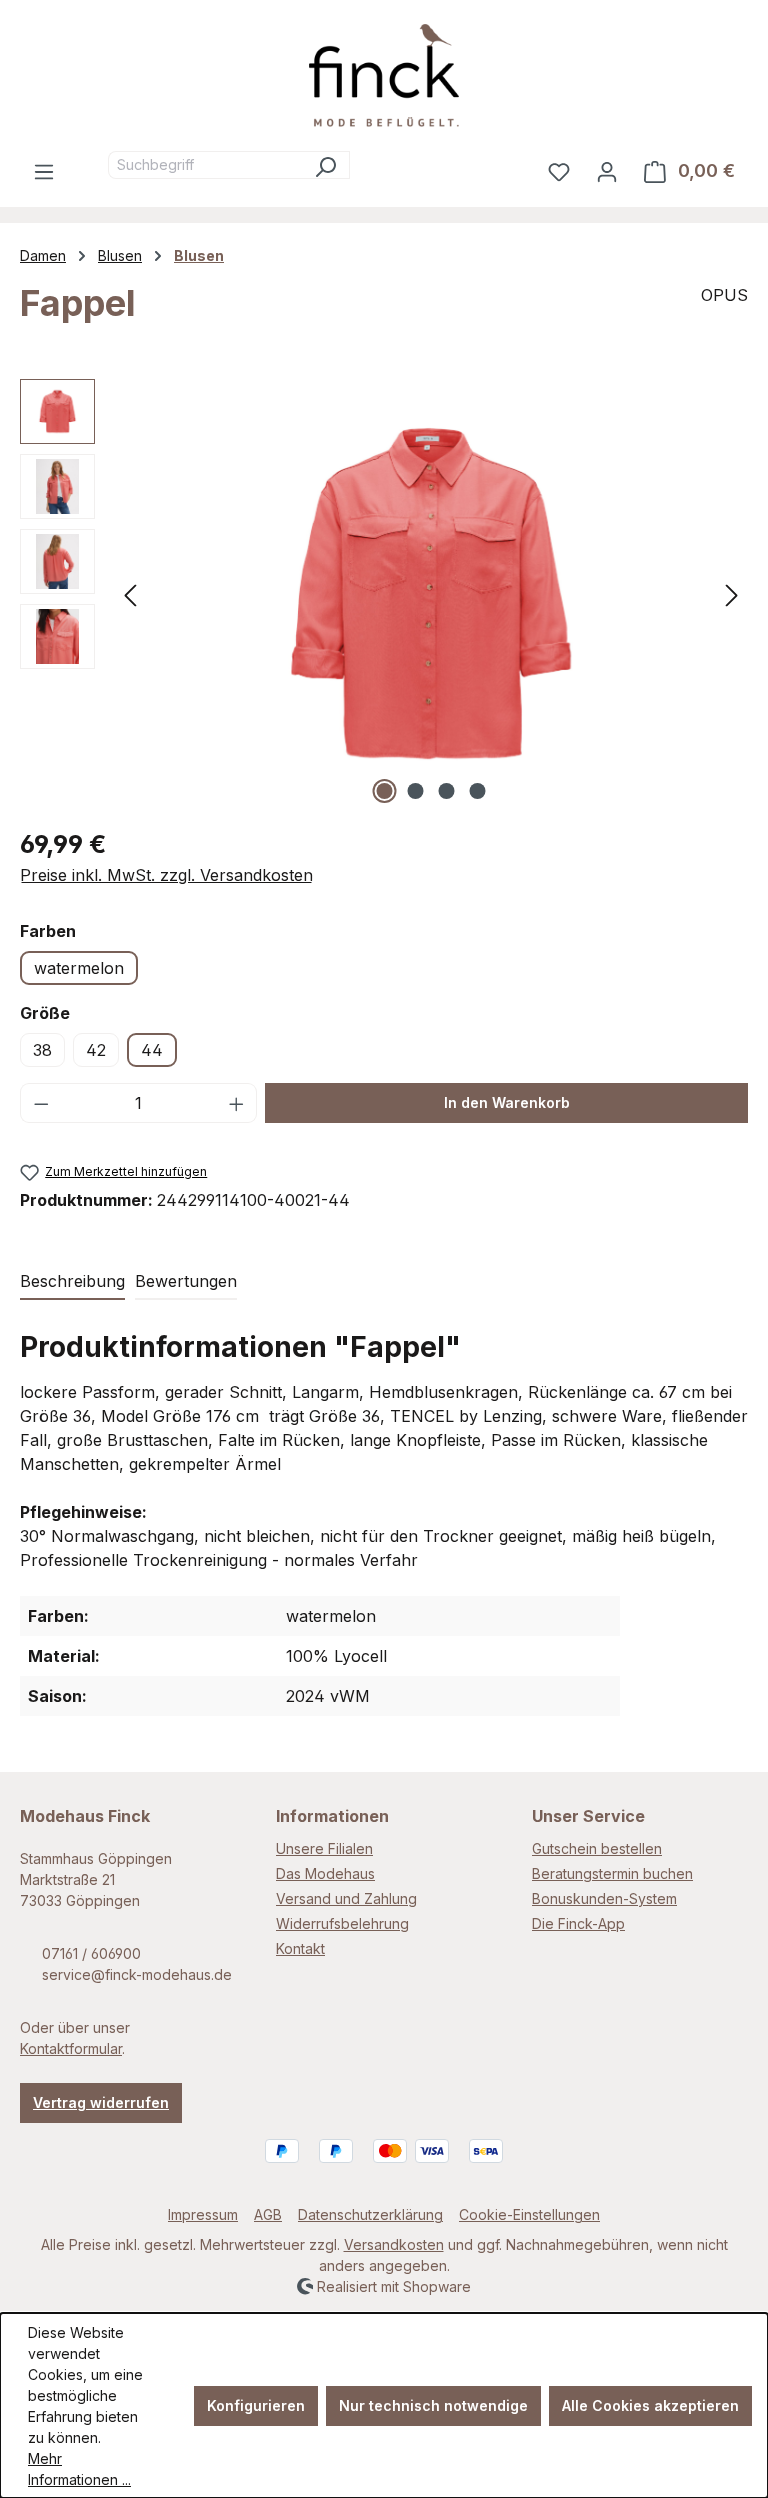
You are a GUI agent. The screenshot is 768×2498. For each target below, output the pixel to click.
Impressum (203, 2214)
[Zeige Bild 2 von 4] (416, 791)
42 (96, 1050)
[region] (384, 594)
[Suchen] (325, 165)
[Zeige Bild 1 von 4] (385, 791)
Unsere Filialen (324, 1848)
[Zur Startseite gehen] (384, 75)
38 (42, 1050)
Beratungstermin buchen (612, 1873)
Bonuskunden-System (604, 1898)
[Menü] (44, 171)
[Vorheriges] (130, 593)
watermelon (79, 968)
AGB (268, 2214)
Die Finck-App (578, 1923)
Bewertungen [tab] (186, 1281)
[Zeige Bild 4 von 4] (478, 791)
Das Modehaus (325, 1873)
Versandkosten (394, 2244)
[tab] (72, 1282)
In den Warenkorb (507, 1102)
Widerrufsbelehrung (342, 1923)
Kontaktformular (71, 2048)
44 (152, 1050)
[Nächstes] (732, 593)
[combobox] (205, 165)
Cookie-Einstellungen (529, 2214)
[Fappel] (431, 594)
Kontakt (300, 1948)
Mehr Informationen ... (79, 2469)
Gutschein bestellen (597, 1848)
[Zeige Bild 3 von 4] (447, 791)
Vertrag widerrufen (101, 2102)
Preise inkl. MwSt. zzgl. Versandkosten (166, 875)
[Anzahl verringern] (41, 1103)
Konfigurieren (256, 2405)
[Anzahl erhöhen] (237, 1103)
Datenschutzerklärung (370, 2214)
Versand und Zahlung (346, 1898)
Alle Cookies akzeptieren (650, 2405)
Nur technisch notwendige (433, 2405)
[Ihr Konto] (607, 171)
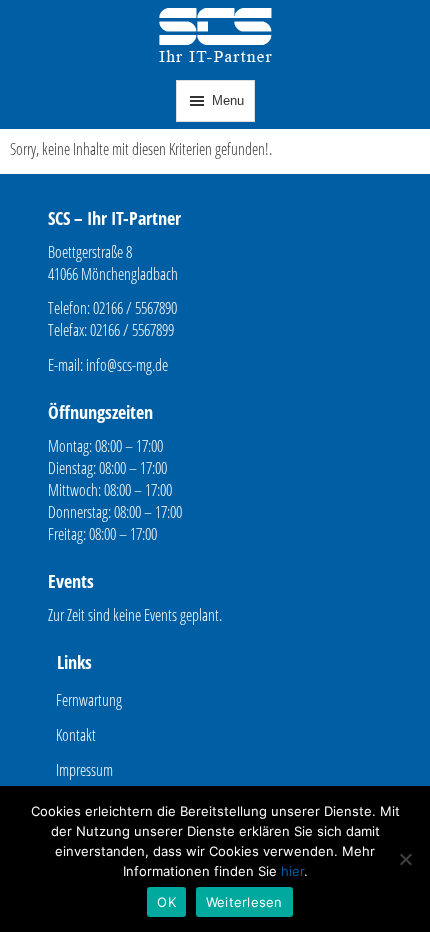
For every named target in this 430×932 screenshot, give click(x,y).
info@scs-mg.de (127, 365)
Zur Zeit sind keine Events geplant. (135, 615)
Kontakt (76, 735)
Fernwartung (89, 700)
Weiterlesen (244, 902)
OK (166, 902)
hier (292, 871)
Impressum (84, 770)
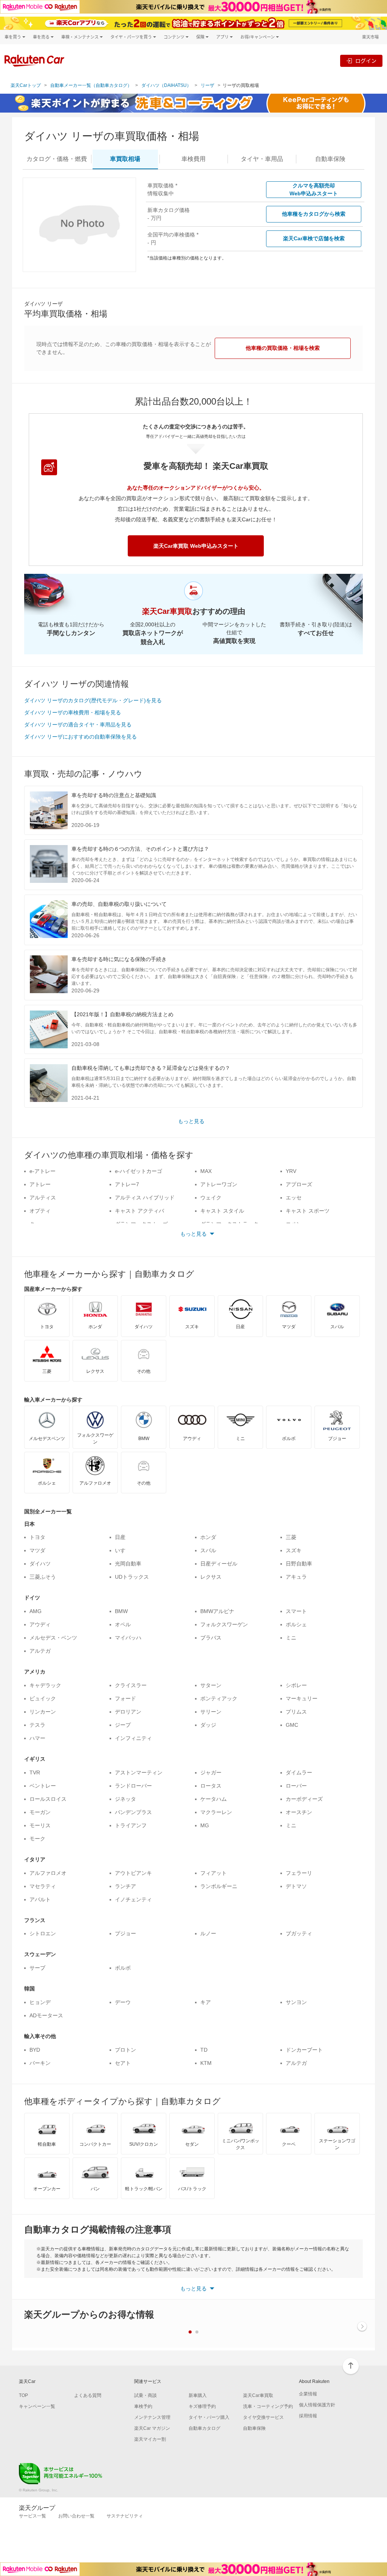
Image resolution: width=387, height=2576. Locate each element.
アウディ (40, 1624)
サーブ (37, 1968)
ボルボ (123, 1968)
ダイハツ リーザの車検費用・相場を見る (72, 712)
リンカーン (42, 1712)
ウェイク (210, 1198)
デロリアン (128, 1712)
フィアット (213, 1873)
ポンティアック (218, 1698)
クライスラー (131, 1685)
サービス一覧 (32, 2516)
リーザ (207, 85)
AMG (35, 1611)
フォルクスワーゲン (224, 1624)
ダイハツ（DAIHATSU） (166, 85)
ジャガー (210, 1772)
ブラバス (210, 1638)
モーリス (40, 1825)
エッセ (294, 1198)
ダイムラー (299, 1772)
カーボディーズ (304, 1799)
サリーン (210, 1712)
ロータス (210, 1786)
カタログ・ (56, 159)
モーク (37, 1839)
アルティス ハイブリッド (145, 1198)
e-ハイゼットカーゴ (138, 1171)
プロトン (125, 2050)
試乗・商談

Your goal >> Exactly the lines from the top of the listing through the line holding "Nur technisch notwendige (433, 2405)" should be repeated, with pictures left out.

Solution >>
You are a GUI agent. The screenshot is 768×2498. For each target below, output the pixel to click.
Impressum (203, 2214)
[Zeige Bild 2 von 4] (416, 791)
42 (96, 1050)
[region] (384, 594)
[Suchen] (325, 165)
[Zeige Bild 1 von 4] (385, 791)
Unsere Filialen (324, 1848)
[Zur Startseite gehen] (384, 75)
38 (42, 1050)
Beratungstermin buchen (612, 1873)
Bonuskunden-System (604, 1898)
[Menü] (44, 171)
[Vorheriges] (130, 593)
watermelon (79, 968)
AGB (268, 2214)
Die Finck-App (578, 1923)
Bewertungen [tab] (186, 1281)
[Zeige Bild 4 von 4] (478, 791)
Das Modehaus (325, 1873)
Versandkosten (394, 2244)
[tab] (72, 1282)
In den Warenkorb (507, 1102)
Widerrufsbelehrung (342, 1923)
Kontaktformular (71, 2048)
44 (152, 1050)
[Nächstes] (732, 593)
[combobox] (205, 165)
Cookie-Einstellungen (529, 2214)
[Fappel] (431, 594)
Kontakt (300, 1948)
Mehr Informationen ... (79, 2469)
Gutschein bestellen (597, 1848)
[Zeige Bild 3 von 4] (447, 791)
Vertrag widerrufen (101, 2102)
Preise inkl. MwSt. zzgl. Versandkosten (166, 875)
[Anzahl verringern] (41, 1103)
Konfigurieren (256, 2405)
[Anzahl erhöhen] (237, 1103)
Datenschutzerklärung (370, 2214)
Versand und Zahlung (346, 1898)
Alle Cookies akzeptieren (650, 2405)
Nur technisch notwendige (433, 2405)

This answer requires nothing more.